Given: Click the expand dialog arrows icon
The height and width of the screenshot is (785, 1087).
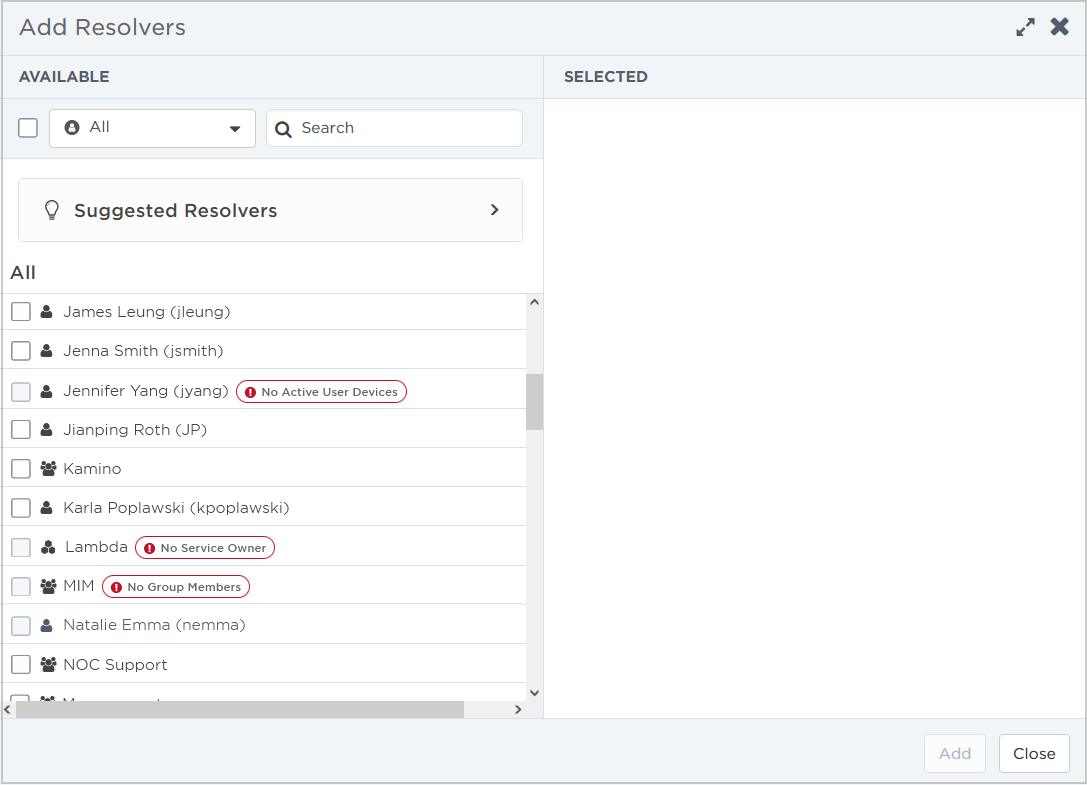Looking at the screenshot, I should coord(1025,28).
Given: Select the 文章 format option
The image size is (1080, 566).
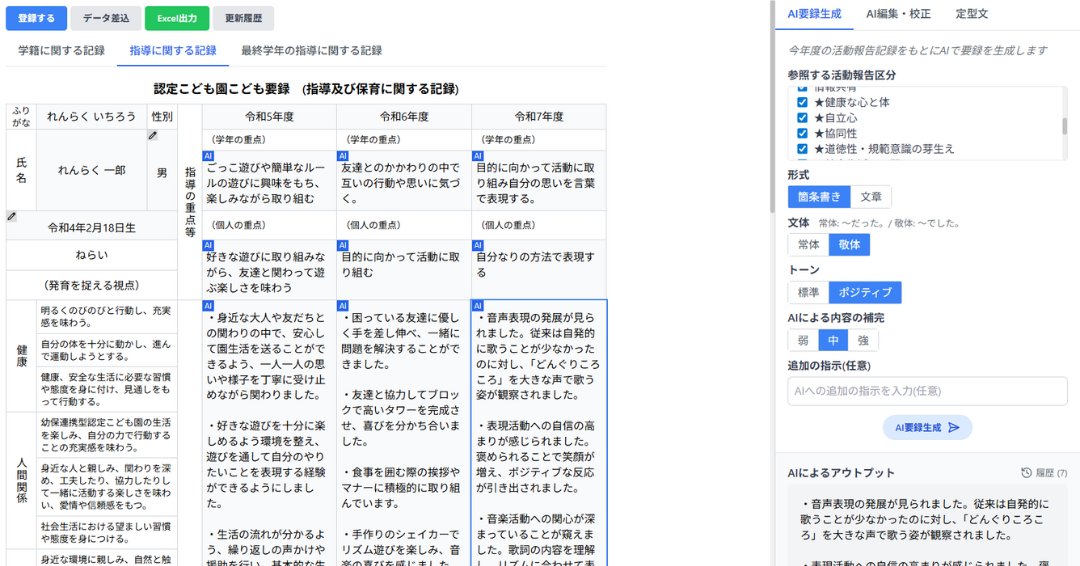Looking at the screenshot, I should point(871,197).
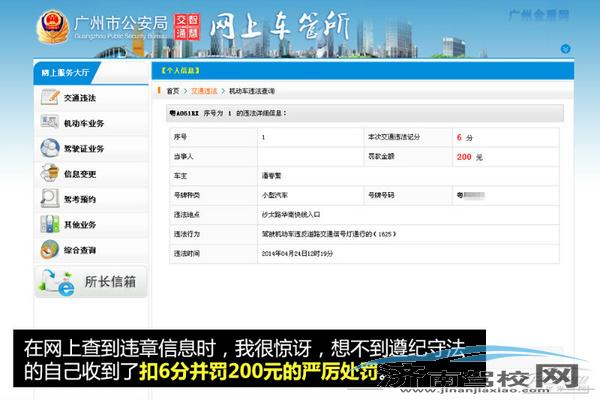Open the 所长信箱 mailbox text

coord(111,281)
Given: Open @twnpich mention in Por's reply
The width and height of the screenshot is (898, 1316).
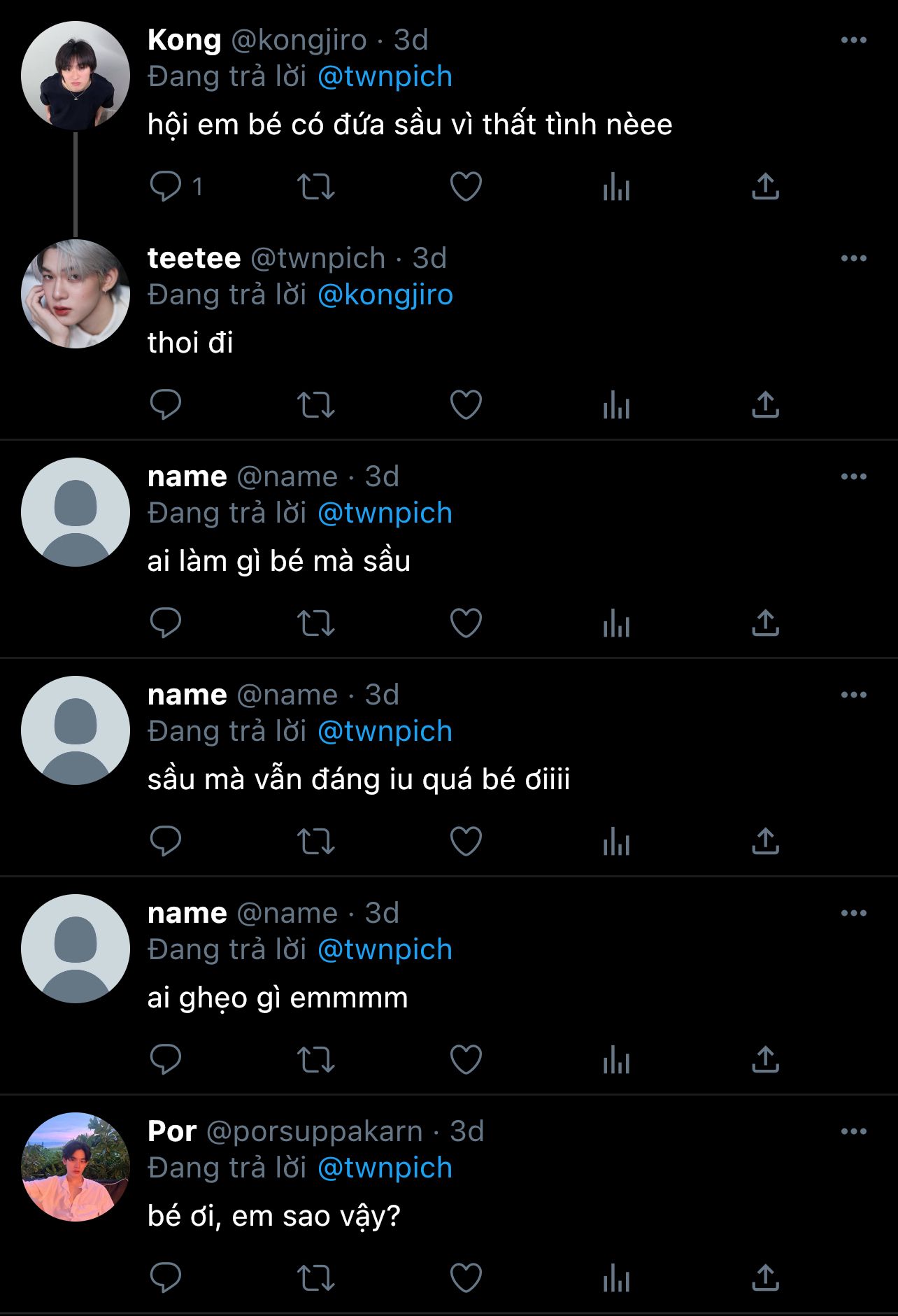Looking at the screenshot, I should click(x=385, y=1168).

- - - -

▶ [Problem description] Where an entry holds a picture, drop it and transcribe everything else exactly.

▶ [Task solution]
Given: Click the expand dialog arrows icon
The height and width of the screenshot is (785, 1087).
Looking at the screenshot, I should coord(1025,28).
Given: Select the 文章 format option
The image size is (1080, 566).
Looking at the screenshot, I should point(871,197).
Open the 所长信箱 mailbox text

coord(111,281)
Given: Open @twnpich mention in Por's reply
The width and height of the screenshot is (898, 1316).
Looking at the screenshot, I should click(x=385, y=1168).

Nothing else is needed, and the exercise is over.